═════ QUELLENAUSZUG ═════

Protokoll der Sitzung vom 10.09.2003

Ich darf in diesem Zusammenhang daran erinnern, als die Ökosteuer in der letzten Stufe erhöht wurde, war es insbesondere auch das Land Rheinland-Pfalz, das mit den damals noch verbundenen Möglichkeiten im Bundesrat dafür gesorgt hat, dass die Entfernungspauschale erhöht wurde. Herr Kollege Jullien, deshalb denke ich, es ist nicht Schaum vor dem Mund gefragt, sondern wir müssen uns fragen: Wo können Subventionen gekürzt werden? Wo kann man sparen? Wo und in welcher Form ist dies vertretbar machbar?

Ich komme auf Ihren billigen Vorwurf, eine Arbeitsgruppe zu bilden, zu sprechen. Es muss doch in der Politik möglich sein, dass man Leute, die sich mit einem Thema befassen, daran arbeiten lässt, bevor irgendein Papier, das möglicherweise irgendjemand auf dem Schreibtisch hatte, bundesweit gezirkelt ist, und jeder kommentiert irgendeinen Käse dazu. Das gehört doch auch zur Seriosität von Politik.

(Beifall der SPD)

Dass Sie nicht so weit von den Überlegungen entfernt waren, zeigen doch die Vorschläge, die Sie damals selbst in der Diskussion über die Steuerreform eingebracht haben, nämlich bis zu 15 Kilometer überhaupt

keine Zahlungen und darüber hinaus eine Zahlung von 50 Pfennig, also wesentlich schlechter, als es geändert wurde.

Ich habe die Pressemitteilung von Herrn Böhr vom 13. August dabei, in der er tränenreich die neuesten Entwicklungen kommentiert, und seine eigenen sind drei Jahre alt.

(Böhr, CDU: So ist es aber nicht!)

Herr Kollege, setzen wir uns doch ernsthaft damit auseinander.

(Böhr, CDU: Das will ich!)

So war es: Bis zu 15 Kilometer nichts und darüber hinaus 50 Pfennig.

(Böhr, CDU: Ja, und vor welchem Hintergrund?)

Genau! Vor welchem Hintergrund? – Vor dem Hintergrund der Notwendigkeit eines Subventionsabbaus in Deutschland stehen wir heute.

(Böhr, CDU: Nein, das ist nicht wahr!)

Wer so tut, als käme man ohne Sparen und Subventionsabbau hin, immer, wenn es konkret wird, – – –, und das machen Sie so.

(Beifall der FDP und der SPD)

═════

AUFGABE: Von welchem Datum ist die Pressemitteilung von Herrn Böhr, die im Sitzungsprotokoll erwähnt wird? Die Auflistung stammt aus einer anderen Quelle als das Sitzungsprotokoll.

═════ BEREITGESTELLTE DATEN ═════

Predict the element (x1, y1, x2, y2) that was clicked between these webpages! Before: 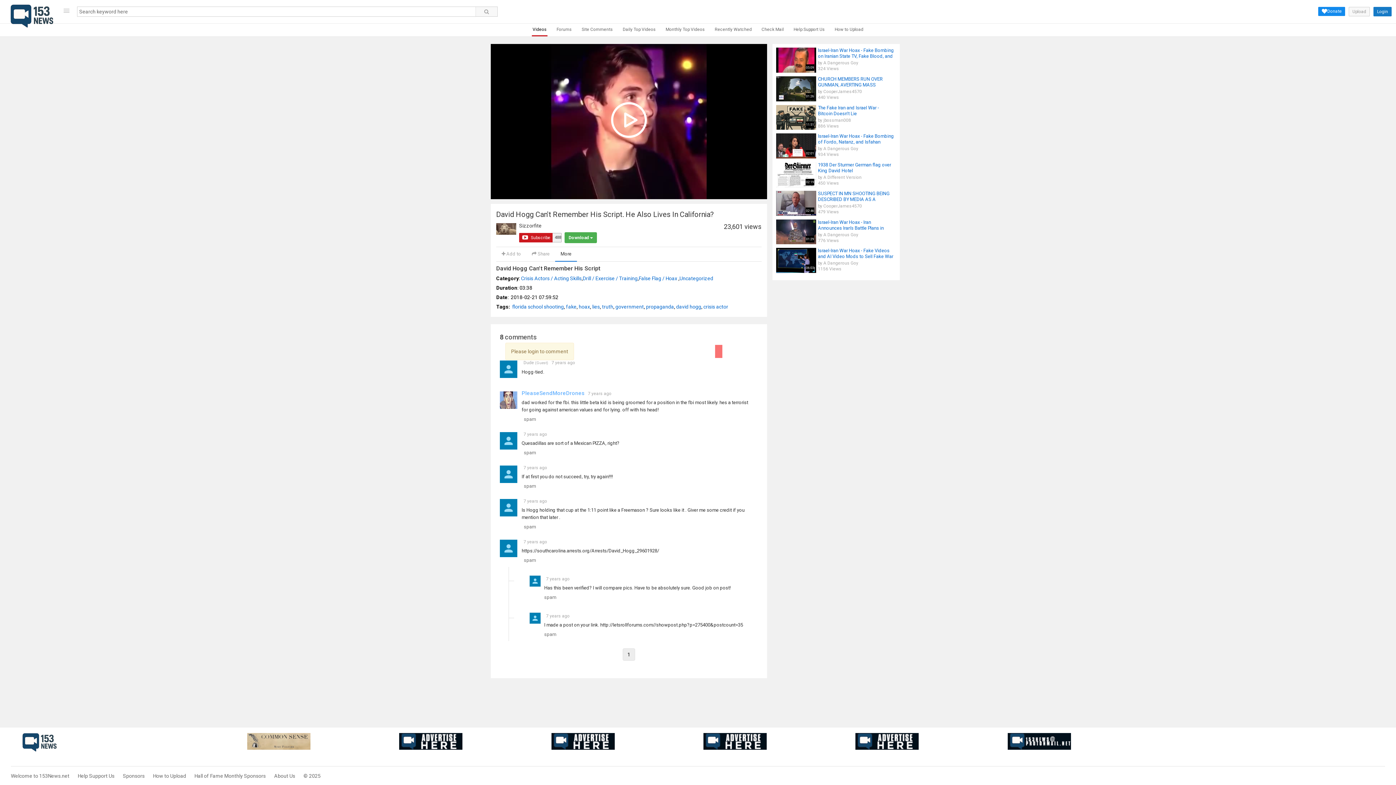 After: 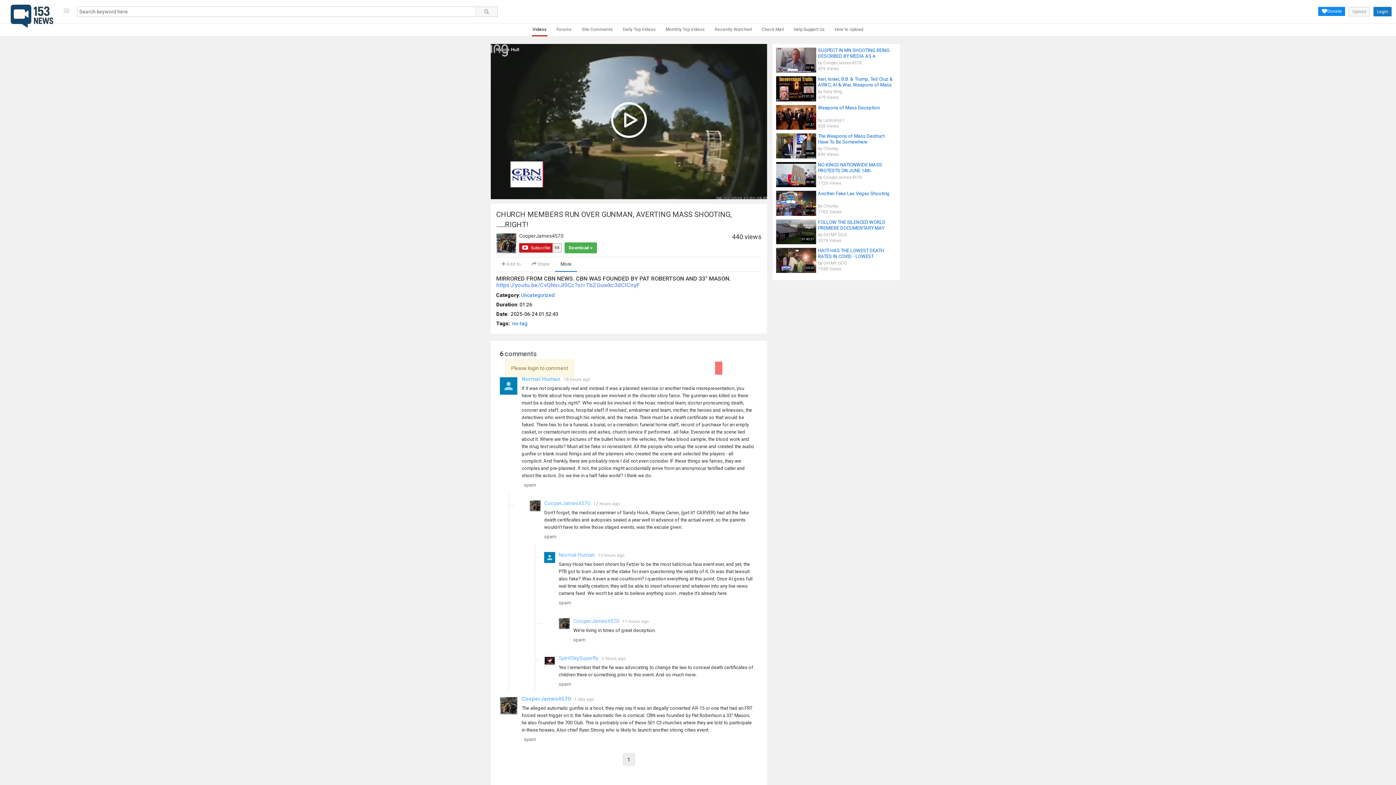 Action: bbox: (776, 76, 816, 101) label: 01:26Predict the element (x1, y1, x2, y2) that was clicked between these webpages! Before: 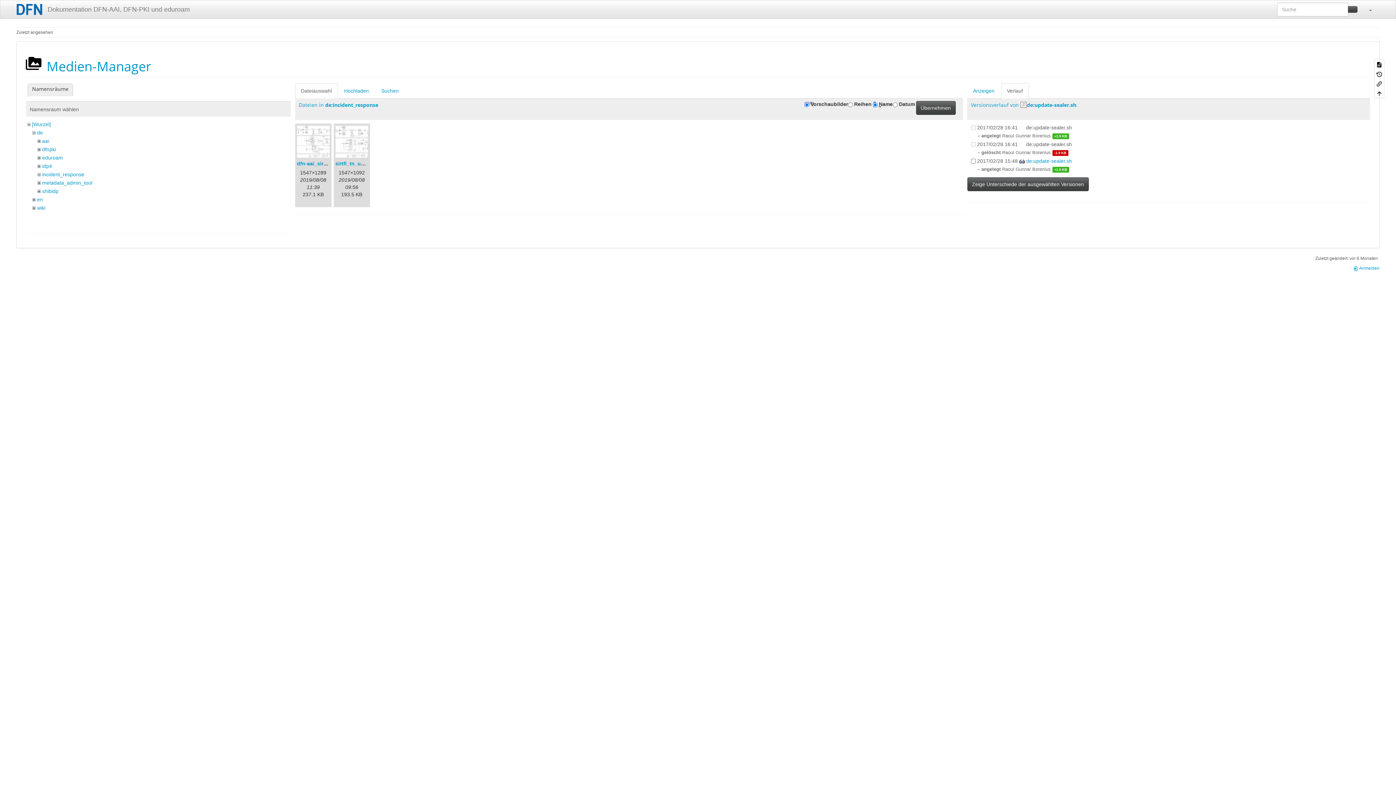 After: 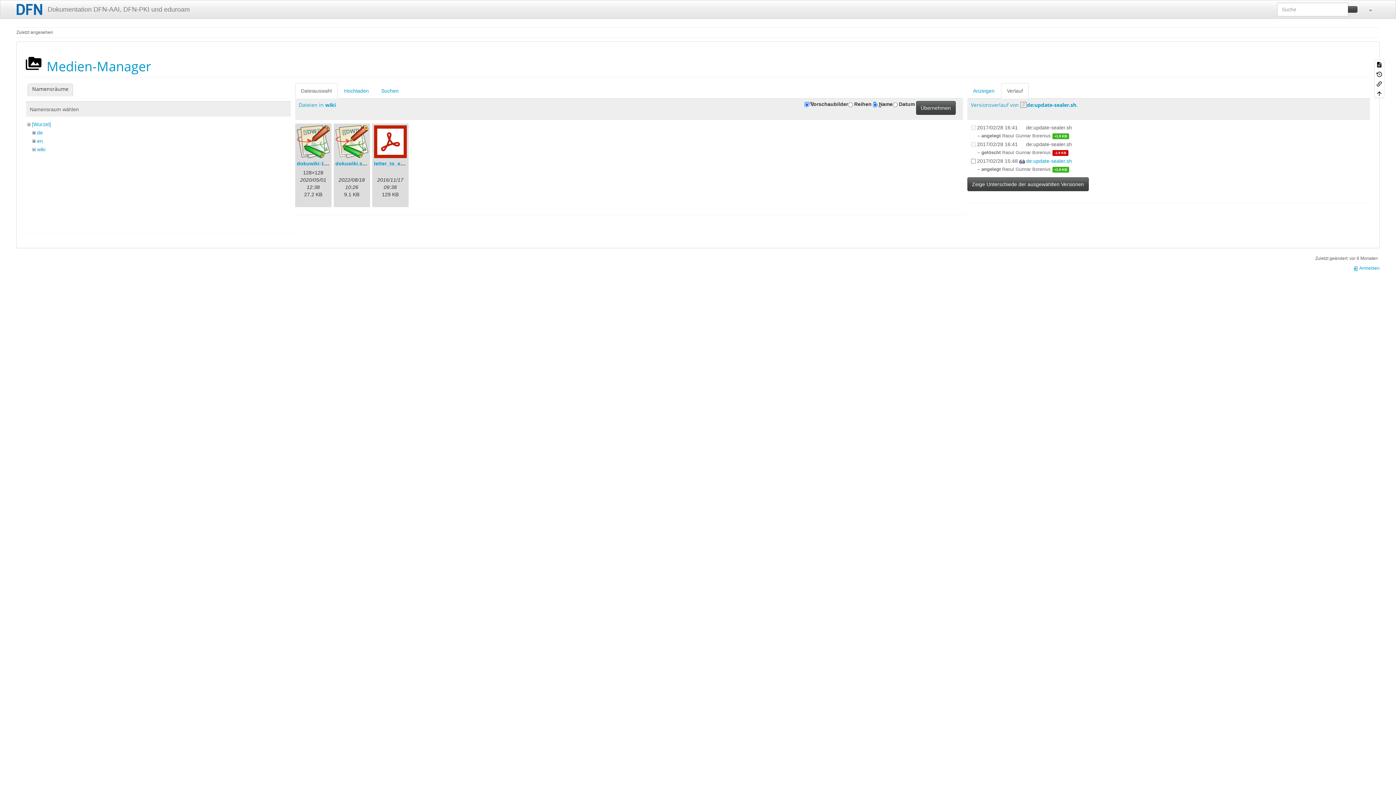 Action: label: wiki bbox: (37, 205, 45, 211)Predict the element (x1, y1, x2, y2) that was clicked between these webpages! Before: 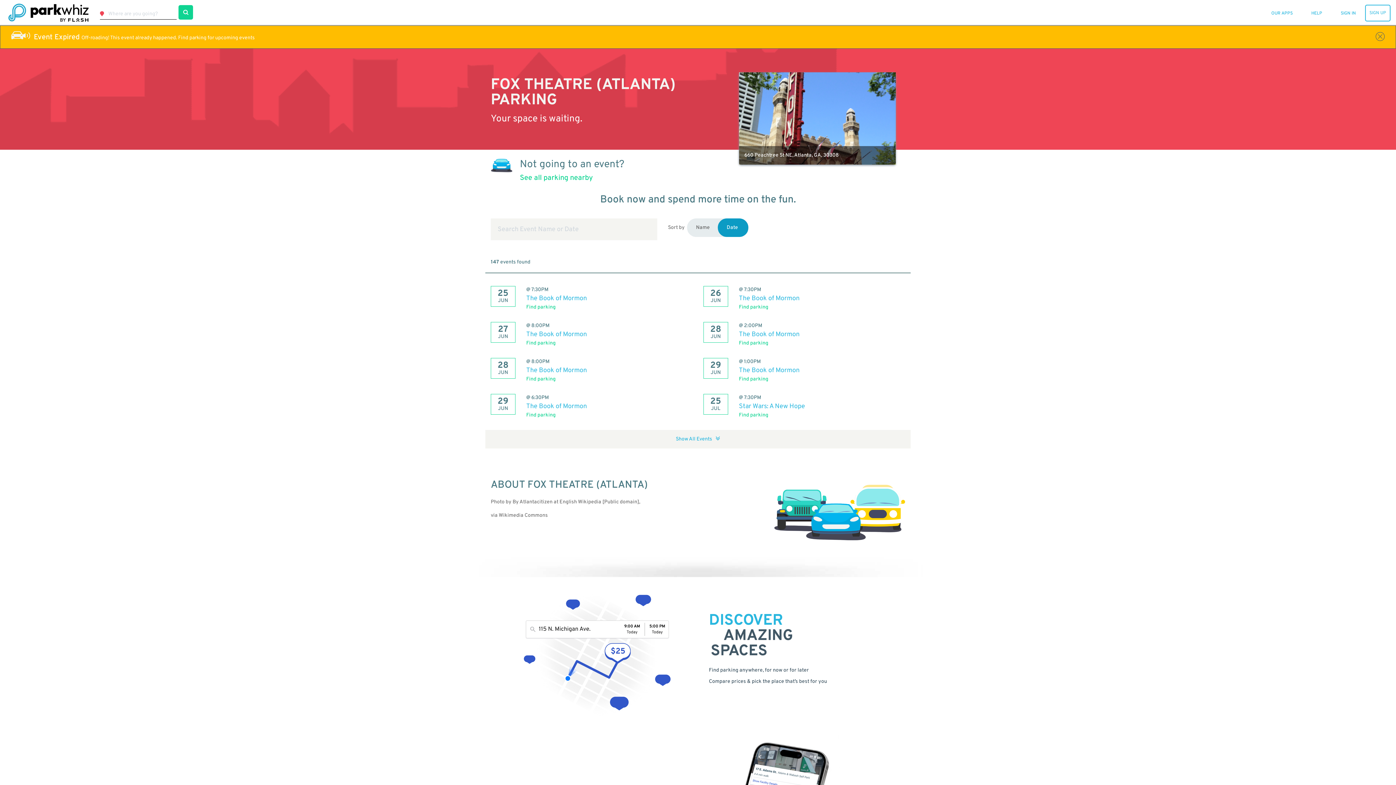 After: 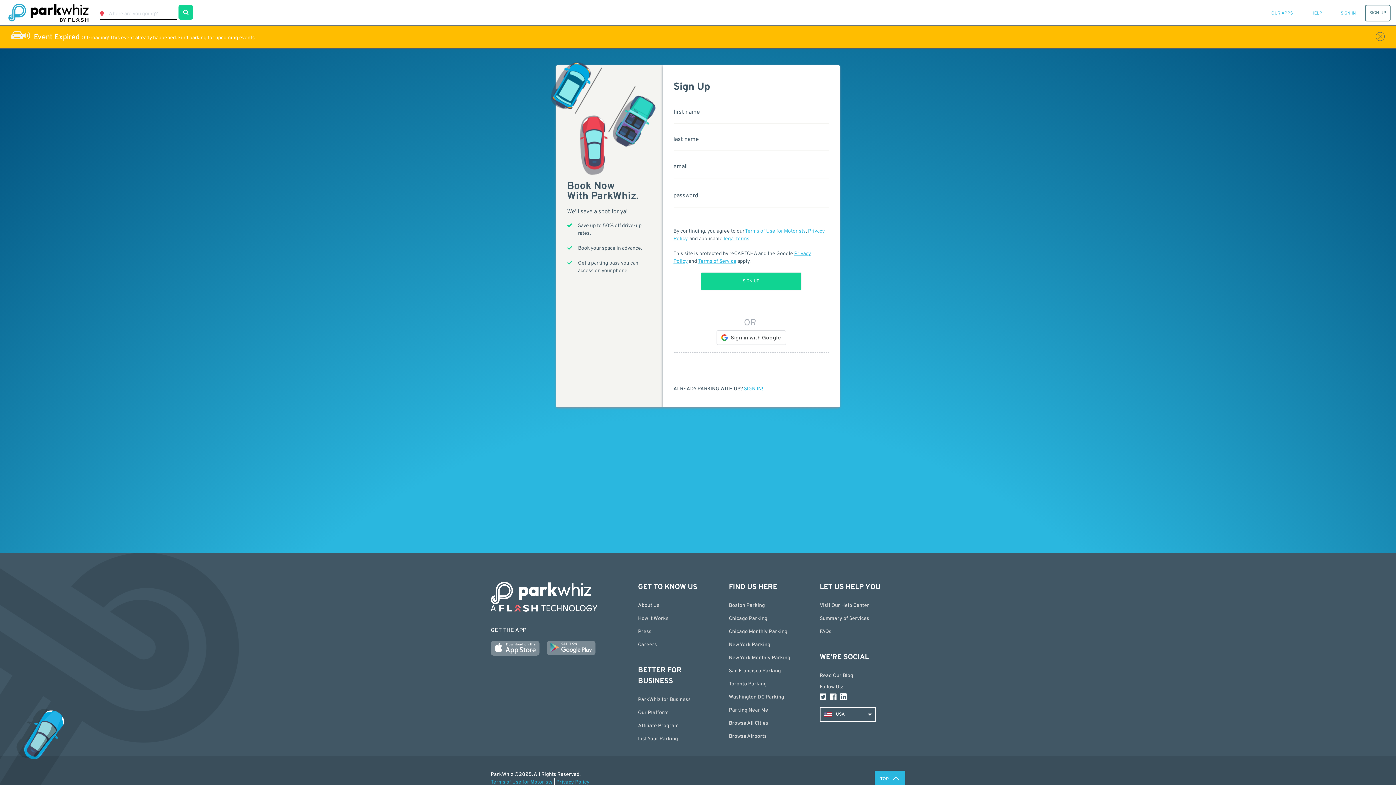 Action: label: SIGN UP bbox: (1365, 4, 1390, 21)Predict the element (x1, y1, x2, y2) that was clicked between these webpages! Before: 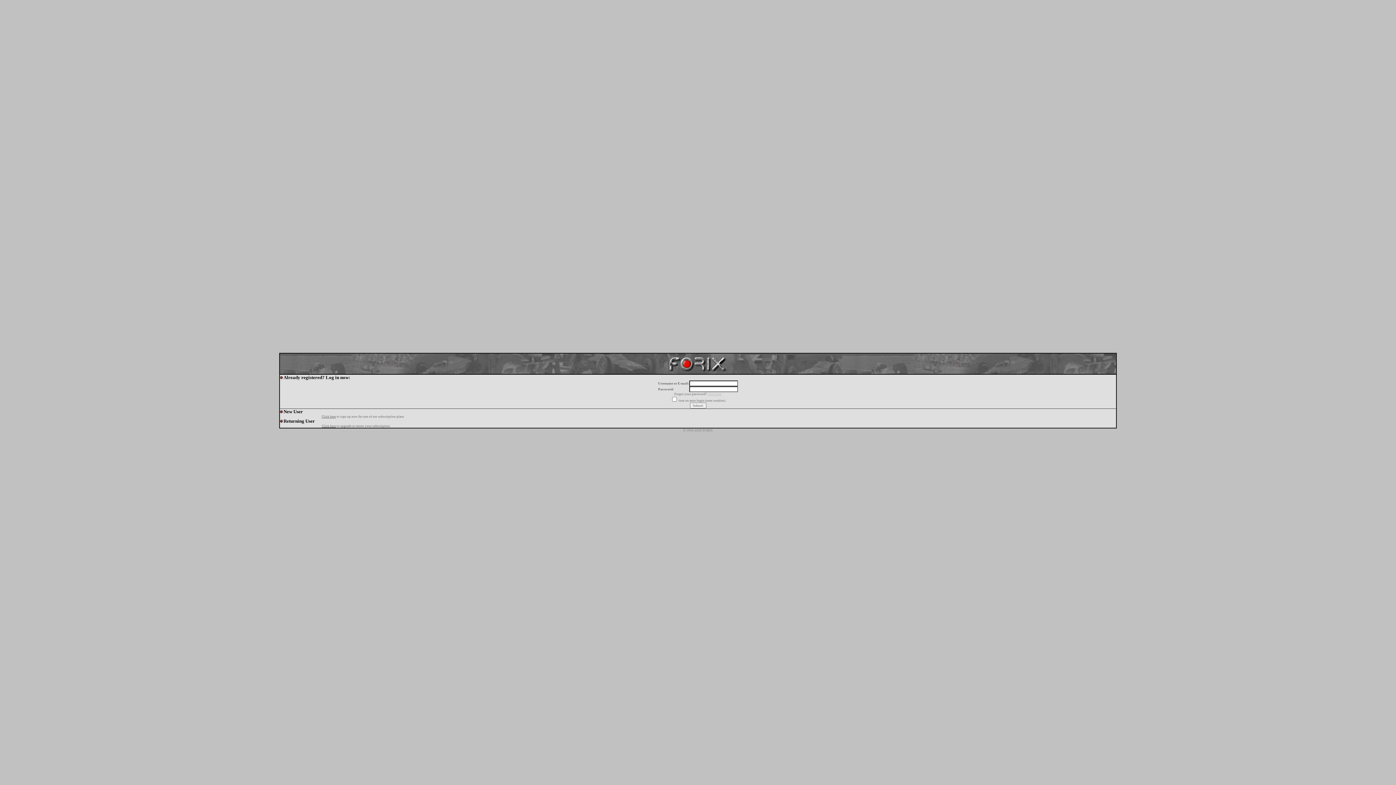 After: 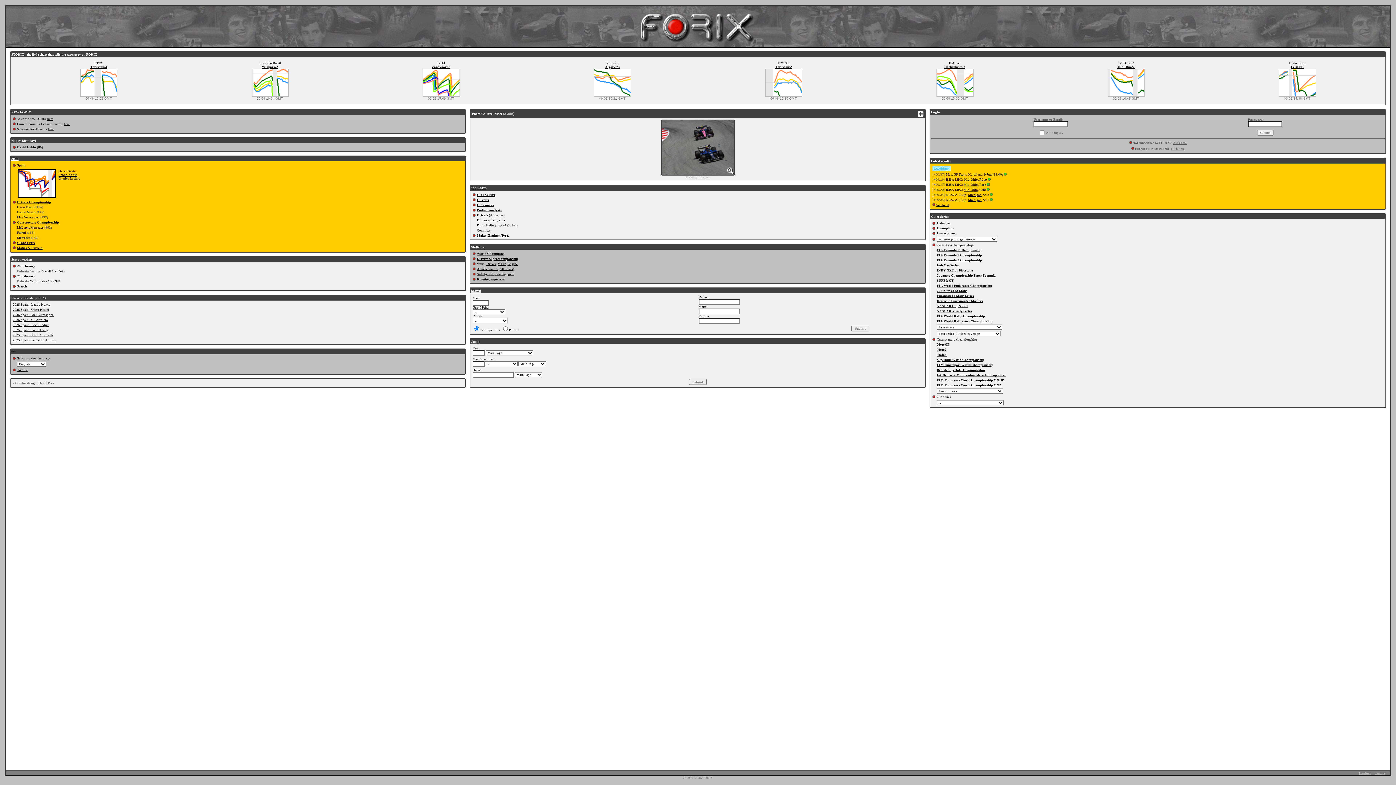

═════

LÖSUNG: Die Pressemitteilung stammt vom 13. August.